If your are running Spark 2.3.0 or greater I would recommend writing new partitions to a deterministic location using
SaveMode.Overwrite
and retrying on failure, this will avoid duplicate or corrupt data in your output.If you are using
SaveMode.Append
then retrying a Spark job will produce duplicate data in your output.The recommended approach:
Then on successful writing of a partition, atomically register it to a metastore such as Hive, and query Hive as your source of truth, not S3 directly.
Eg.
If your Spark job fails and you are using
SaveMode.Overwrite
it is then it is always safe to retry because the data has not been made available to metastore queries, and you are only overwriting data in the failed partition.Note: In order to only override specific partitions rather than the entire dataset you need to configure:
spark.conf.set("spark.sql.sources.partitionOverwriteMode","dynamic")
which is only available from Spark 2.3.0.
https://aws.amazon.com/blogs/big-data/improve-apache-spark-write-performance-on-apache-parquet-formats-with-the-emrfs-s3-optimized-committer/ https://docs.aws.amazon.com/emr/latest/ReleaseGuide/emr-spark-s3-optimized-committer.html
You might also want to consider the Iceberg project as an alternative to a Hive / Glue metastore as it matures. https://github.com/apache/incubator-iceberg
A background on why this is necessary and for non-AWS users
Running with Spark speculation on when committing to an object store is usually a VERY bad idea, depending on what is looking at that data downstream and your consistency model.
Ryan Blue from Netflix has an excellent (and pretty funny) talk which explains exactly why: https://www.youtube.com/watch?v=BgHrff5yAQo
Judging by the OP's description I suspect they are writing Parquet.
The TL;dr version is that in S3, a rename operation is actually a copy and delete under the hood and this has consistency implications. Usually in Spark, output data is written to a temp file location and renamed when the calculation is complete.

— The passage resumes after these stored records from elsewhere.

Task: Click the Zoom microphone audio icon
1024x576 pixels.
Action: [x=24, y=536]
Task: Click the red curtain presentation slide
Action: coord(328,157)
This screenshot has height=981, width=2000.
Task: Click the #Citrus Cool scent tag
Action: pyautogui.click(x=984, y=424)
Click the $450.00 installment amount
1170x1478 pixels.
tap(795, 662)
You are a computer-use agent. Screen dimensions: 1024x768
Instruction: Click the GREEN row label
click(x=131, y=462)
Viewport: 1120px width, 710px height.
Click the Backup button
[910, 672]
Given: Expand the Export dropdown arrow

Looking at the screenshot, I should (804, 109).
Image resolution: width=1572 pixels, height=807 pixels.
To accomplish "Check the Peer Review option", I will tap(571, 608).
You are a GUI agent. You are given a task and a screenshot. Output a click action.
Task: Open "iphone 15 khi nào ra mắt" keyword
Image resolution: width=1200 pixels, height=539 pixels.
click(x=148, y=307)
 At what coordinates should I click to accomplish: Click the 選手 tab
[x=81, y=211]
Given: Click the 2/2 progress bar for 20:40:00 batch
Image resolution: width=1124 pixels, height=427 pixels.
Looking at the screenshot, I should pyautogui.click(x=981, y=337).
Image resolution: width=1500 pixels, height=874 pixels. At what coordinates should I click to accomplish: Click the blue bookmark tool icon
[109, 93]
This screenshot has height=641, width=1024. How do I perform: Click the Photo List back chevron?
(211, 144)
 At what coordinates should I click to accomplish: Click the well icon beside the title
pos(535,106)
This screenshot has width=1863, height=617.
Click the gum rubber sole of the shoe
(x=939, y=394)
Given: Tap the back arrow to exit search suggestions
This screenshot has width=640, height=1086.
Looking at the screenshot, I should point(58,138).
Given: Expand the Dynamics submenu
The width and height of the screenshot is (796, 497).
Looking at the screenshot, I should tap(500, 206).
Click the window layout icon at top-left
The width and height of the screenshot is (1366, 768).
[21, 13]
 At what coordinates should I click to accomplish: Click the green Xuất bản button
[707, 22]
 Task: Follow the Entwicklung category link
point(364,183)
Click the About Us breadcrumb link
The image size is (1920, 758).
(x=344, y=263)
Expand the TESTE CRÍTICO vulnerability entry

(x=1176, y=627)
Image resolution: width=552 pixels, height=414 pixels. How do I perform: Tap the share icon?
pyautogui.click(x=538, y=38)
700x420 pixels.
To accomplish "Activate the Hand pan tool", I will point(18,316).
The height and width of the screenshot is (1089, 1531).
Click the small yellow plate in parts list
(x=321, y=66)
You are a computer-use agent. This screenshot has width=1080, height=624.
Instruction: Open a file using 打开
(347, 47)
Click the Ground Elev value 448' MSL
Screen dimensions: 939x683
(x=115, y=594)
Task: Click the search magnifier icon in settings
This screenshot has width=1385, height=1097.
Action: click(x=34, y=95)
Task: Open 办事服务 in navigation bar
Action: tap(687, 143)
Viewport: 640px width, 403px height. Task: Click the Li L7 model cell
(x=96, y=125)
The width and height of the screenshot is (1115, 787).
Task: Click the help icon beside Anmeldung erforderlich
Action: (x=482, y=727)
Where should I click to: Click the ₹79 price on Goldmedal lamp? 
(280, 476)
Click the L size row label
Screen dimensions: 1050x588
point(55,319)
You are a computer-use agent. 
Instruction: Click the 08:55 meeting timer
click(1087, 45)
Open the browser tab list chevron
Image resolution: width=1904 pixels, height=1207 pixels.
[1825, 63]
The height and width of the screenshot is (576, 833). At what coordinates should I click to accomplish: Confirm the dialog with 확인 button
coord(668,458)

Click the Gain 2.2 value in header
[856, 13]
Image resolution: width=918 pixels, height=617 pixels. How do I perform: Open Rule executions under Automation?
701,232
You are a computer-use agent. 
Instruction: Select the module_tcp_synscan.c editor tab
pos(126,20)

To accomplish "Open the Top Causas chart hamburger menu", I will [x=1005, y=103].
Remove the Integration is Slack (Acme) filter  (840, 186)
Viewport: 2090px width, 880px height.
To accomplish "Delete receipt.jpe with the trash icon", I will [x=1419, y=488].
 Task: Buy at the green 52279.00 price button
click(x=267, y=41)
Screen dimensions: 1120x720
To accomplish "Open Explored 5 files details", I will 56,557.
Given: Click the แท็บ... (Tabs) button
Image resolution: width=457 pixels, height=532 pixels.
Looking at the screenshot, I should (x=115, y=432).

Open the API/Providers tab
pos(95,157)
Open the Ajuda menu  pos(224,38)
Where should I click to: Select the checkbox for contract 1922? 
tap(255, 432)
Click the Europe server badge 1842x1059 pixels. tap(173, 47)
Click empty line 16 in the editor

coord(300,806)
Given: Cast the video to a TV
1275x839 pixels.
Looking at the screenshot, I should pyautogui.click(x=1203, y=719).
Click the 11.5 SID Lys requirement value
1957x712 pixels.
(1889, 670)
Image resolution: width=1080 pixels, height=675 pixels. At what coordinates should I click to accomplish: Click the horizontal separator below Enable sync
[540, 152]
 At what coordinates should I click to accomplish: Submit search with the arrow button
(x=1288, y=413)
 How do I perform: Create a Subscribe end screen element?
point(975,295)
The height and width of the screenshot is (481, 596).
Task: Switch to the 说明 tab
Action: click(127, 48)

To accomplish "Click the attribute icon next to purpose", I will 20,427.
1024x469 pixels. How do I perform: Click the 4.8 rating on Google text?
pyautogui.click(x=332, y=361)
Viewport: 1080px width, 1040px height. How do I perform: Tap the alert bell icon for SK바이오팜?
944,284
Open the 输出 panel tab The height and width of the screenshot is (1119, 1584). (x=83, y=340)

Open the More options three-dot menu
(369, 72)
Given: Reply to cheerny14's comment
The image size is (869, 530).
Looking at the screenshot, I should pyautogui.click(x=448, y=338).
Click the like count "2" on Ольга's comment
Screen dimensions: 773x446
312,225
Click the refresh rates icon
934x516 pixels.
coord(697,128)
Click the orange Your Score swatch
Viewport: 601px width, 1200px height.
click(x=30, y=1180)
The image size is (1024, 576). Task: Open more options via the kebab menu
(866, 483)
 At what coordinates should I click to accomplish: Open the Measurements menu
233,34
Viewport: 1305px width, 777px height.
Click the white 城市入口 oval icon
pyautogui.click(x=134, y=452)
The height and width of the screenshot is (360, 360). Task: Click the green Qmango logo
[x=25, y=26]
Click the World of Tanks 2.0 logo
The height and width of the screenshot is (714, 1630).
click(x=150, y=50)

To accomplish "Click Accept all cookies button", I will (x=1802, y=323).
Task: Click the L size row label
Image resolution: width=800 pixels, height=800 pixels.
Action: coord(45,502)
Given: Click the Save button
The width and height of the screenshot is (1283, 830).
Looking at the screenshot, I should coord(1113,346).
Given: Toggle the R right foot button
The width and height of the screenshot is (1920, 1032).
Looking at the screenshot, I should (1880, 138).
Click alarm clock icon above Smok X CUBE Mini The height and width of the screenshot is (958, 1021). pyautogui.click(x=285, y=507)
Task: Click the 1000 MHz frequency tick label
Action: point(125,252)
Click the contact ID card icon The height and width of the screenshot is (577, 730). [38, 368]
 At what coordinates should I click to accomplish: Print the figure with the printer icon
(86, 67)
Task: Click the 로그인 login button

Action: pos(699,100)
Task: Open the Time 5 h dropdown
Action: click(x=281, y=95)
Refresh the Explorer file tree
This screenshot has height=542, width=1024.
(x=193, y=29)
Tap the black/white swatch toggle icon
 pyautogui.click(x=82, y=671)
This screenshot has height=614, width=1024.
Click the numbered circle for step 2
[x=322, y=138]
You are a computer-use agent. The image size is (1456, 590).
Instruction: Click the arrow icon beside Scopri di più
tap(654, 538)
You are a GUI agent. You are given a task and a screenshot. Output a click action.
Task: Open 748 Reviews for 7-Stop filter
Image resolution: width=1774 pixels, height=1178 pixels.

This means if speculative execution is on then multiple executors can be working on the same result and then the one that finishes first 'wins' by renaming temp file to a final result and the other task is cancelled. This rename operation happens on a single task to ensure that only one speculative task wins, which is not a problem on HDFS since a rename is a cheap metadata operation, a few thousand or million of them takes very little time.
But when using S3, a rename is not an atomic operation, it is actually a copy which takes time. Therefore you can get into a situation whereby you have to copy a whole bunch of files in S3 a second time for the rename, in series, and this is a synchronous operation which is causing your slowdown. If your executor has multiple cores, you may actually have one task clobber the results of another, which should be ok in theory because one file ends up winning, but you're not in control of what is happening at that point.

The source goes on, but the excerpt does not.